→ WHAT TO WORK ON:
Starting at the line that contains "Task: Click the σekv/MPa" in the listing below, write out every line word for word until you have written the line that contains "Viewport: 1268px width, 879px height.".

→ DATA EXTRACTS:
◇ ◇ ◇

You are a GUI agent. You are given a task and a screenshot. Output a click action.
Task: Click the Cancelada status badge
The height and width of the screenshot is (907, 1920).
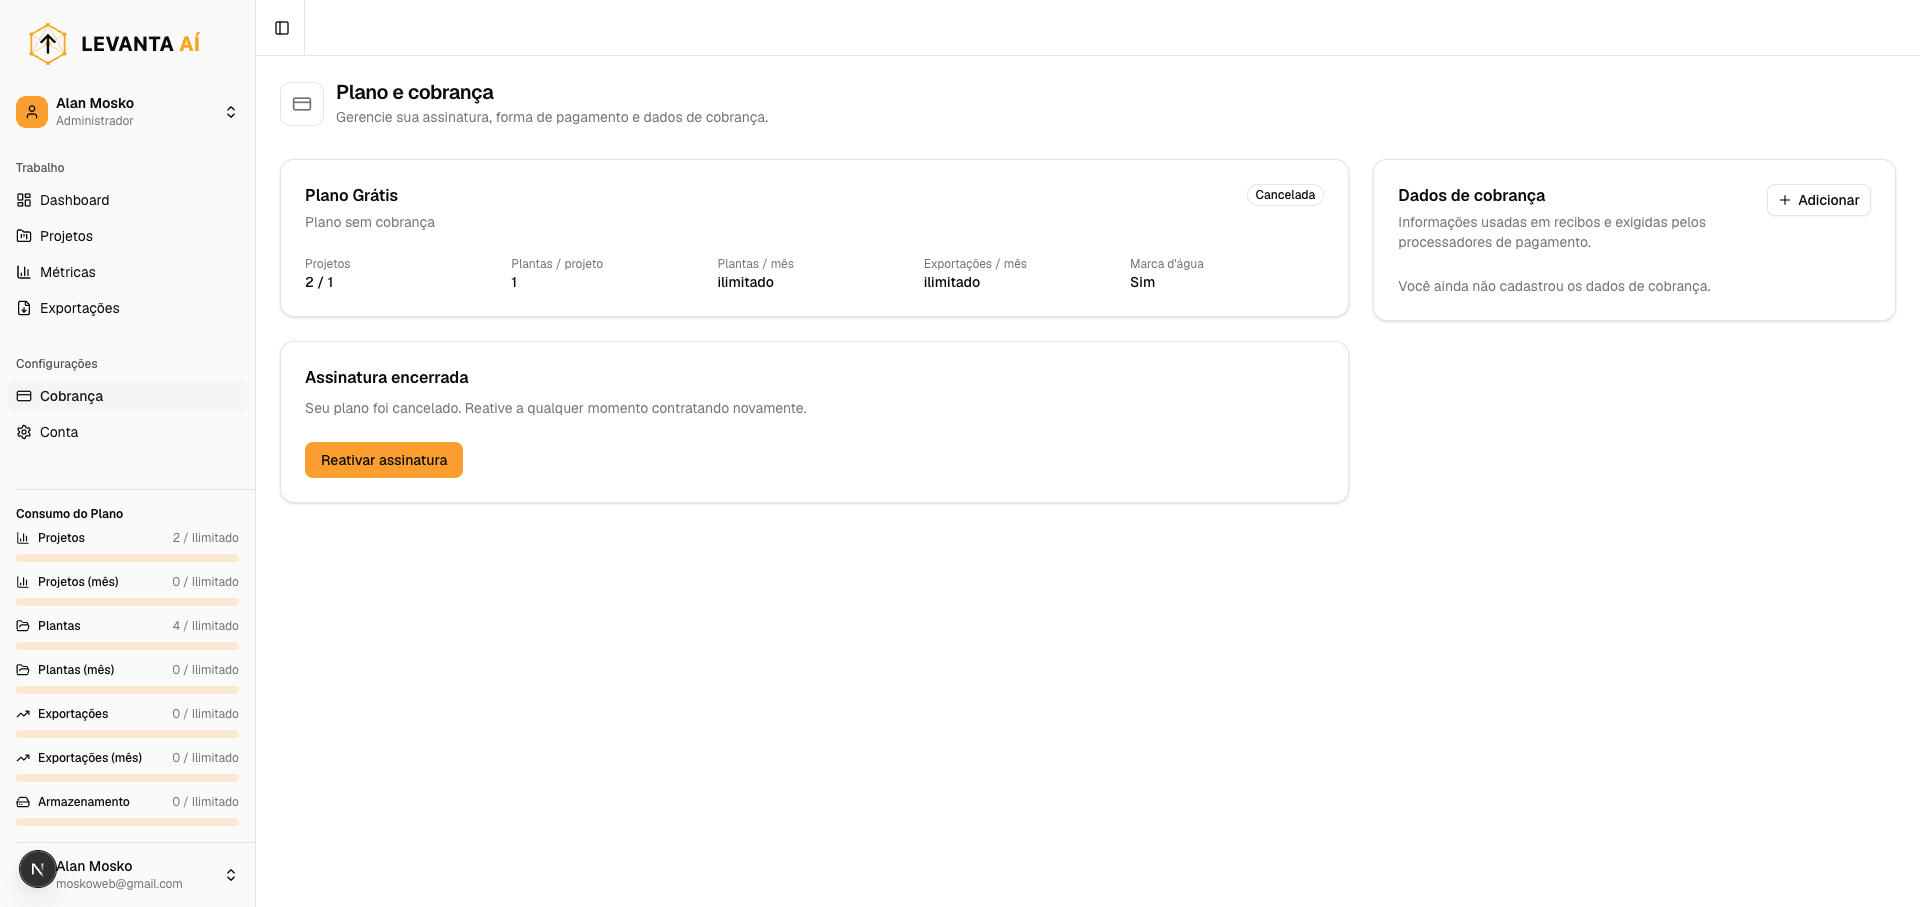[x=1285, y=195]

◇ ◇ ◇

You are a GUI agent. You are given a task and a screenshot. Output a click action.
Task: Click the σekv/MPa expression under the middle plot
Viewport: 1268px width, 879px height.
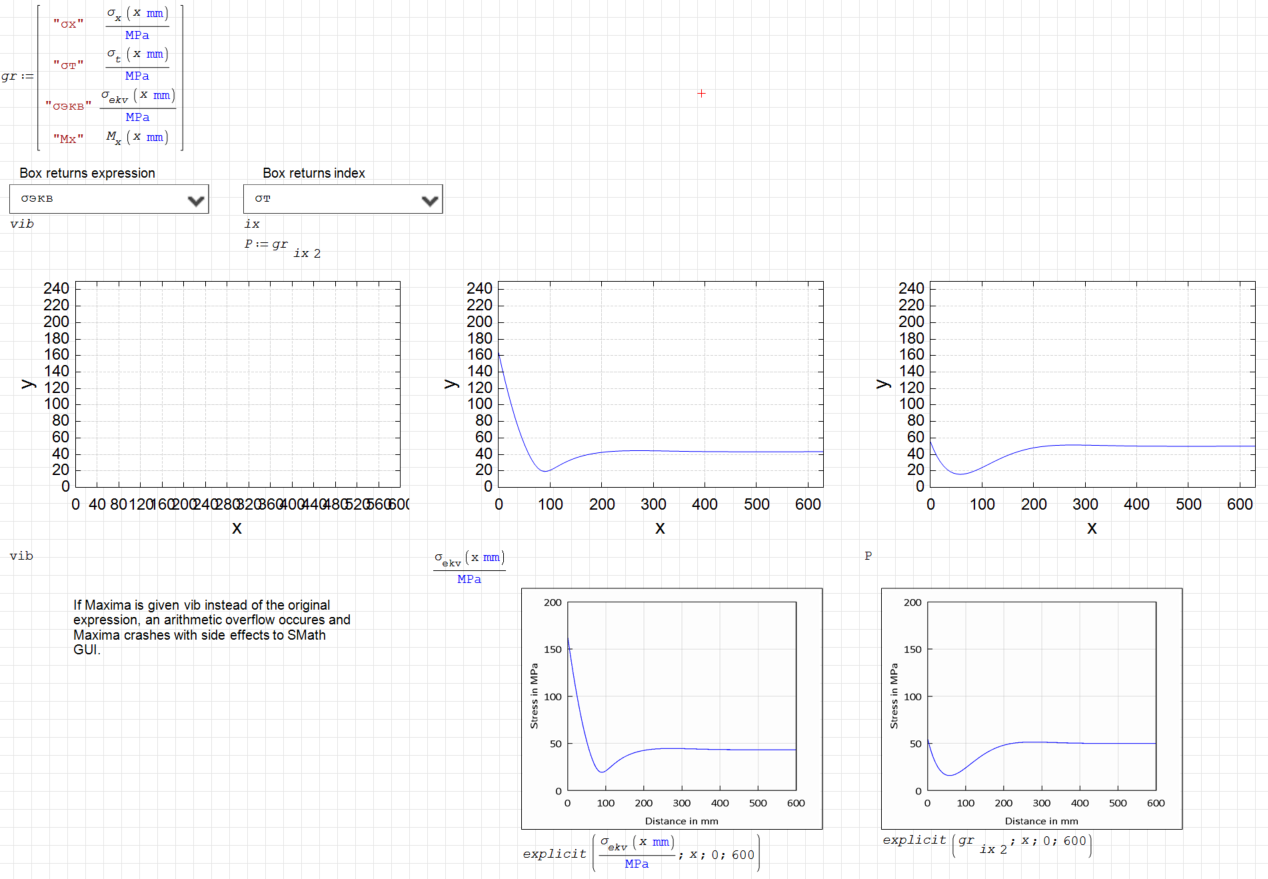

◇ ◇ ◇

→ OUTPUT OF THE EXERCISE:
Task: Click the σekv/MPa expression under the middle plot
Viewport: 1268px width, 879px height.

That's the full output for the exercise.